**Work to be completed:**
Up to and including the line holding "Task: Click the white", write out the data exactly from its first line, but not the pictures.

(Dataset entries)
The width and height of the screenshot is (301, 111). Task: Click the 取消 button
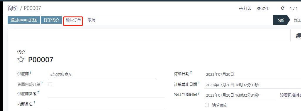pyautogui.click(x=92, y=20)
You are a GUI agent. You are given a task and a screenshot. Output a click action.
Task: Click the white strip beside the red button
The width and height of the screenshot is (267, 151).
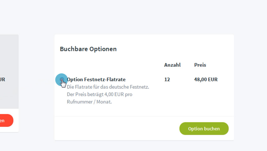pos(16,121)
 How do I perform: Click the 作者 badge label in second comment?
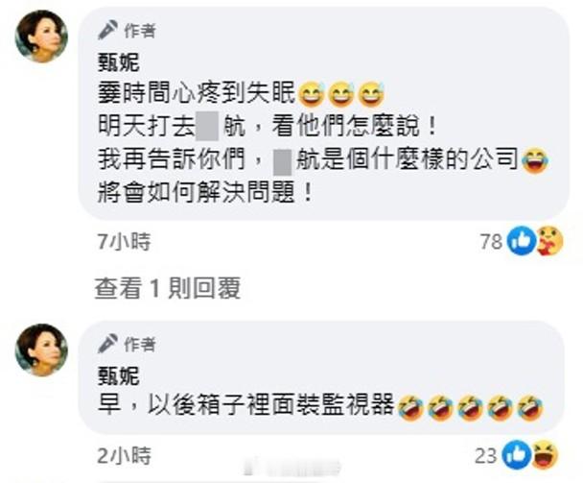(x=140, y=344)
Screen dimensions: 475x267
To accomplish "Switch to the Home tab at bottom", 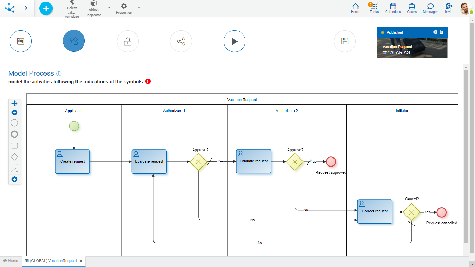I will coord(11,261).
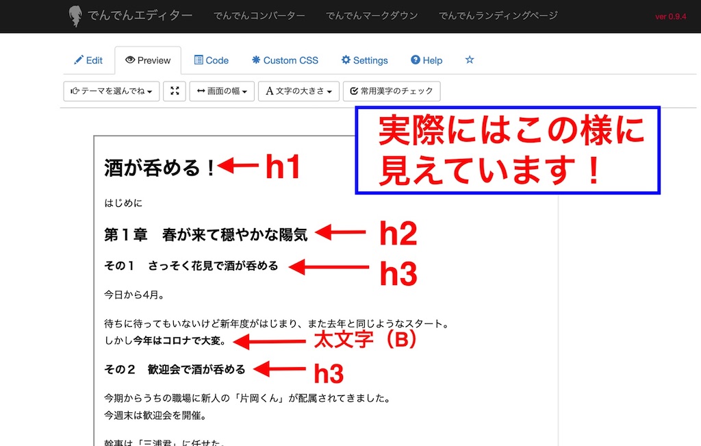Open the 画面の幅 screen width dropdown
This screenshot has height=446, width=701.
(x=222, y=91)
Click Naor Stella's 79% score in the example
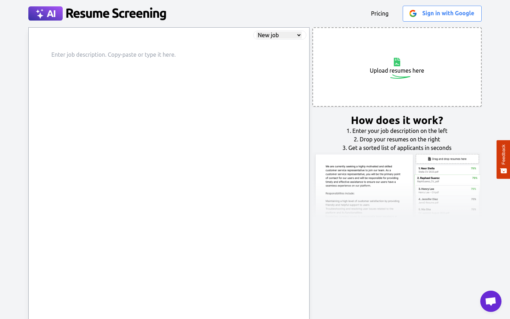The height and width of the screenshot is (319, 510). 474,168
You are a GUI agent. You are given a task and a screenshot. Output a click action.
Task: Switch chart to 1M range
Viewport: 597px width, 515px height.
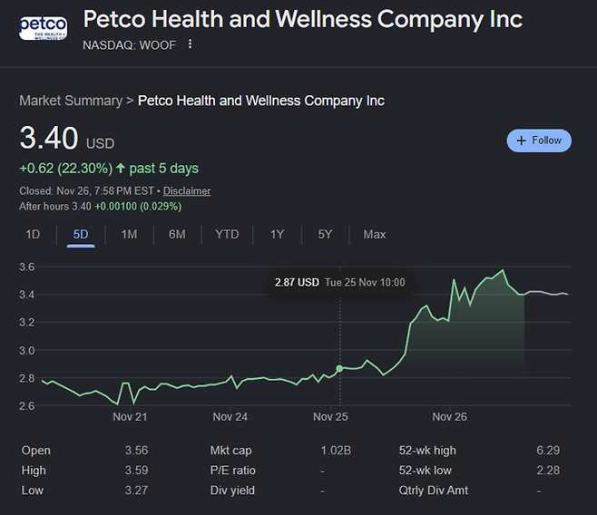coord(129,234)
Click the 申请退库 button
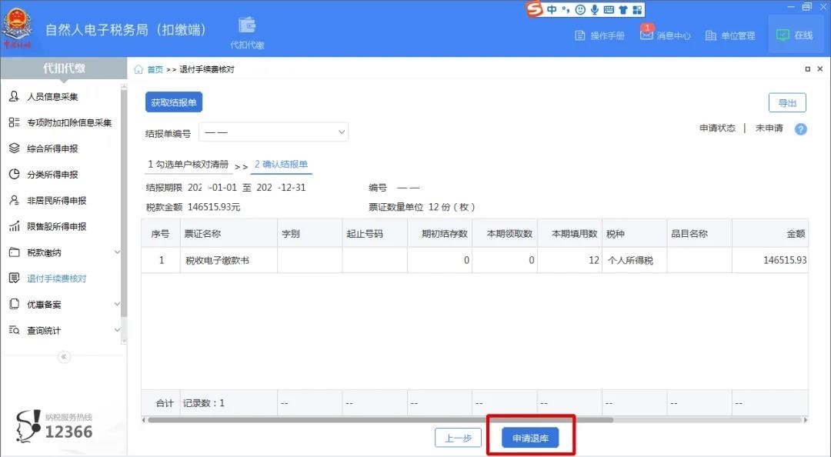The height and width of the screenshot is (457, 831). [x=529, y=438]
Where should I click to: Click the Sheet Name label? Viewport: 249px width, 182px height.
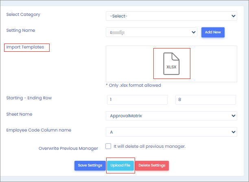click(x=19, y=114)
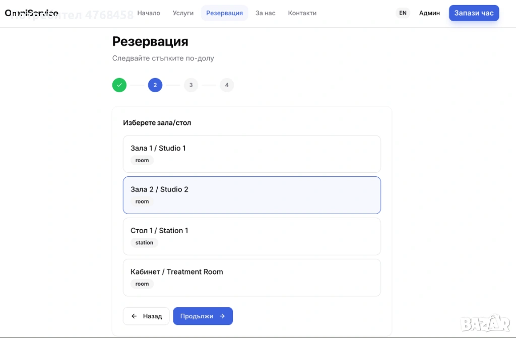
Task: Switch to the Резервация tab
Action: [224, 13]
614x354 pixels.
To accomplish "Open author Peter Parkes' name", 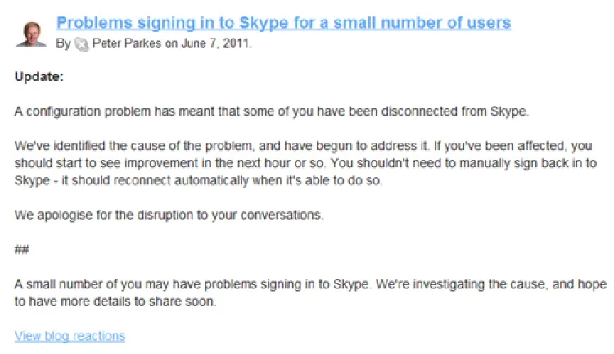I will (126, 43).
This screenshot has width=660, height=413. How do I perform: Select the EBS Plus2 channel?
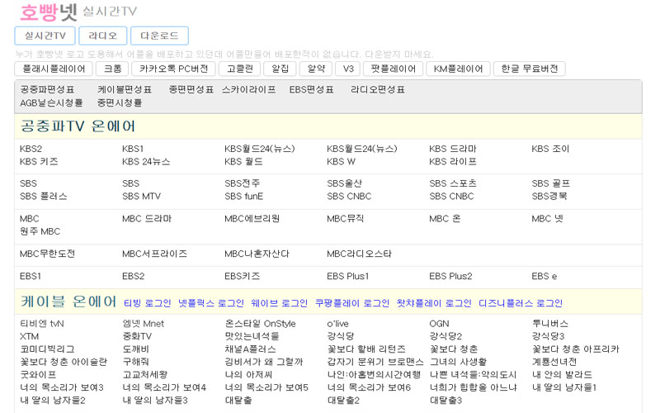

**Answer box:**
The width and height of the screenshot is (301, 111). Task: Click the 取消 button
pyautogui.click(x=92, y=20)
You are a GUI agent. You are given a task and a screenshot. Output a click action.
Task: Click the white strip beside the red button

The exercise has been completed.